Investors applauded a rise in demand for Oracle’s relatively inexpensive cloud infrastructure services from artificial intelligence applications, which led to a nearly 9% increase in the company’s shares.
The company’s market capitalization, which was $340 billion as of Tuesday’s market closing, will increase by more than $28 billion if the increases continue. The shares have increased by 18% so far this year.
Oracle has been expanding its cloud infrastructure business, which is anticipated to drive development by providing businesses with cloud computing and storage services. However, Alphabet’s Google, Microsoft, and Amazon.com are likely to compete with Oracle.
Presented as a more cost-effective alternative to its competitors, Elon Musk’s xAI and other venture capital-funded generative AI businesses have shown interest in doing business with Oracle because of its cloud architecture.
Oracle said on Tuesday that it has partnered with Google Cloud and OpenAI, the company that makes ChatGPT, to provide its own cloud infrastructure to clients.

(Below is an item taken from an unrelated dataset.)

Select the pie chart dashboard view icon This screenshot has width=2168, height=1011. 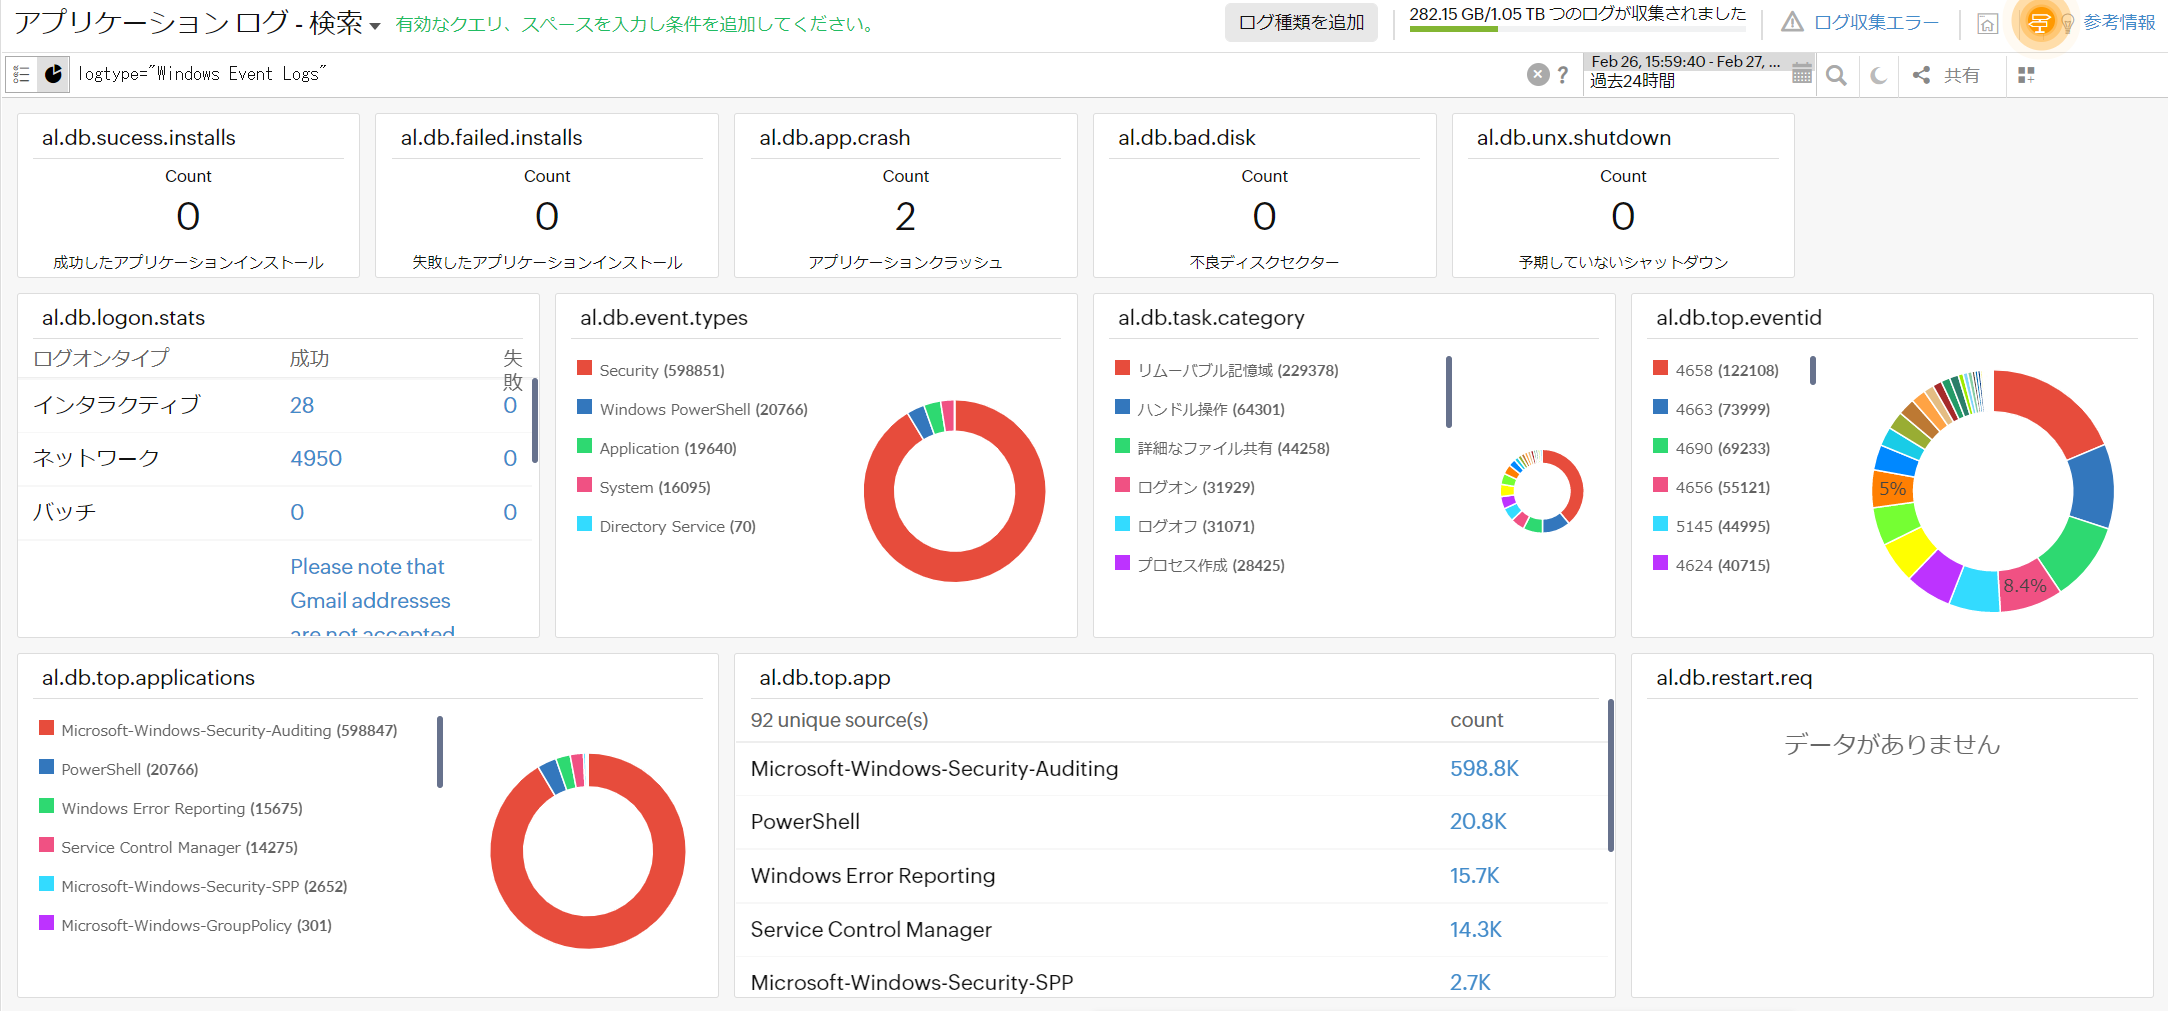point(54,75)
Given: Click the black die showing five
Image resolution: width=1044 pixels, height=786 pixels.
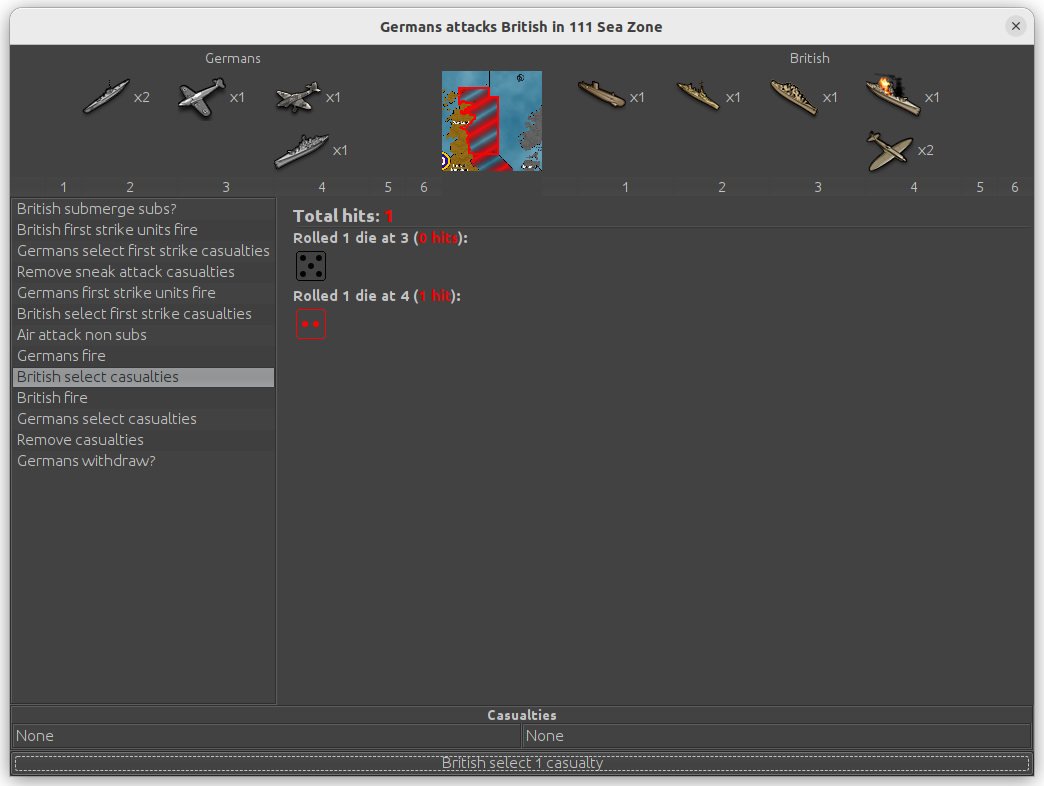Looking at the screenshot, I should click(x=311, y=266).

“The announcement that OpenAI will now be using OCI (Oracle Cloud Infrastructure) only adds to Oracle’s credibility as an AI platform and the new relationship with Google also broadens the company’s distribution for its database,” Kirk Materne, an analyst at Evercore, wrote in a note
Under the cooperation, OpenAI may leverage Oracle’s infrastructure for use cases requiring Microsoft’s Azure platform. Meanwhile, the ChatGPT creator stated that Microsoft-built supercomputers are being used to train the company’s new language learning models.
Oracle’s stock was selling at a lower multiple of 19.59 to its projected future profits, compared to Amazon.com’s 36.35, Microsoft’s 32.60, and Alphabet’s 21.85.
The company’s fourth-quarter earnings, released on Tuesday, fell short of projections due to competition from less costly solutions in its legacy database and enterprise resource planning software division.
“We suspect there is ample churn off of Oracle software to competing database and ERP software firms due to the eroding switching cost argument amid massive digital transformations,” said Morningstar analyst Julie Sharma, referring to watchdogs set to make their move in the United States.